Abstract. The Late Pliocene marks the intensification of Northern Hemisphere Glaciation, offering a unique opportunity to study climate evolution and ice-sheet related feedback mechanisms. In this study, we present high-resolution Mg/Ca-based sea surface (SST) and subsurface temperatures (SubT) derived from foraminiferal species Globigerinoides ruber and Globorotalia hirsuta, respectively, at the Integrated Ocean Drilling Project (IODP) Expedition 306 Site U1313 in the mid-latitudinal North Atlantic during the early Late Pliocene, 3.65 – 3.37 million years ago (Ma). We find distinct differences between our new G. ruber Mg/Ca-based SST record and previously published alkenone-based SST record from the same location. These discrepancies in both absolute values and variations highlight distinct seasonal influences. The G. ruber Mg/Ca-based SST data, reflecting summer temperatures, were primarily influenced by local summer insolation, showing a dominant precession cycle. Conversely, the variations in alkenone-based SST are found to be more indicative of cold season changes, despite previous interpretations of these records as reflecting annual mean temperatures. A simultaneous decline in Mg/Ca-based SST and SubT records from 3.65 to 3.5 Ma suggests a diminished poleward oceanic heat transport, implying a weakening of the North Atlantic Current.

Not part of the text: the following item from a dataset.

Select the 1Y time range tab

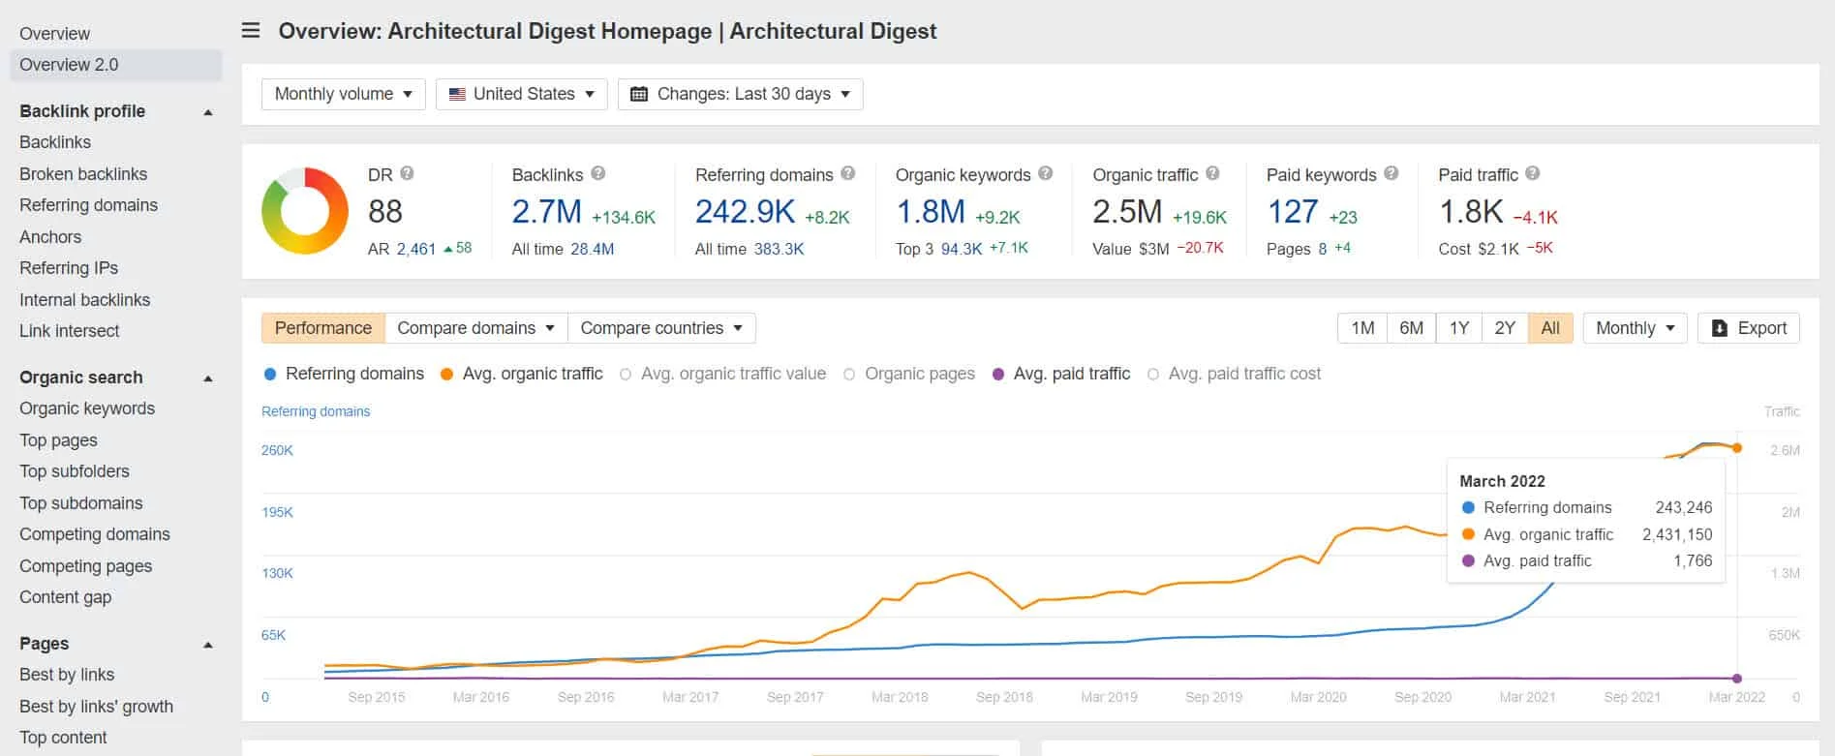pos(1458,328)
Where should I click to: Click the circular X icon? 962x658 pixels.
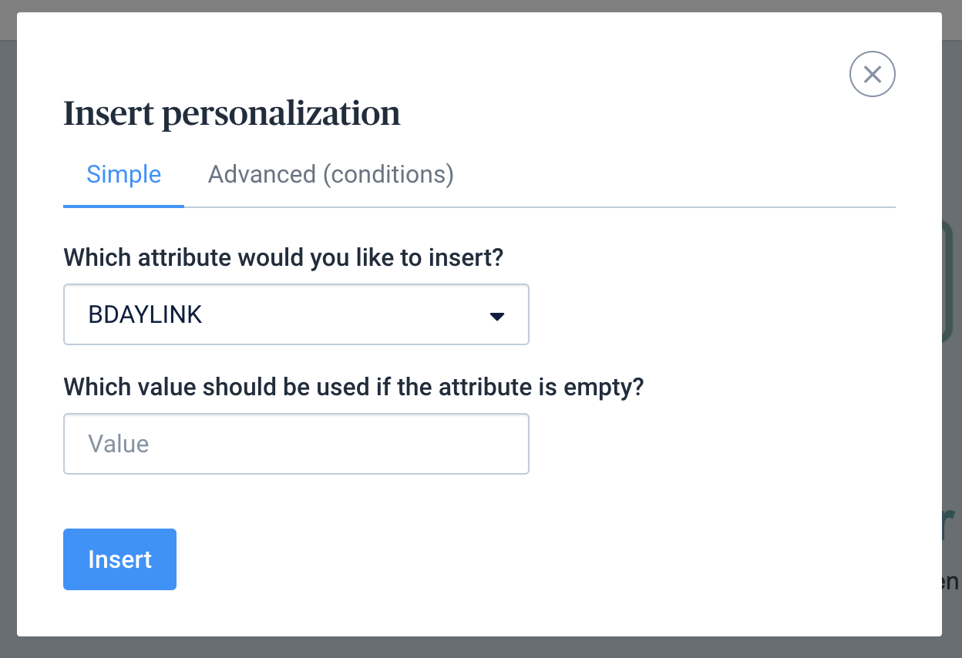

A comparison with early Pleistocene G. ruber Mg/Ca-based SST records shows a shift in the dominant climatic cycle from precession to obliquity, alongside a marked increase in amplitude, indicating an enhanced influence of obliquity cycles correlated with the expansion of Northern Hemisphere ice sheets.

Xiaolei Pang, Antje Helga Luise Voelker, Sihua Lu, and Xuan Ding

Status: open (until 11 May 2024)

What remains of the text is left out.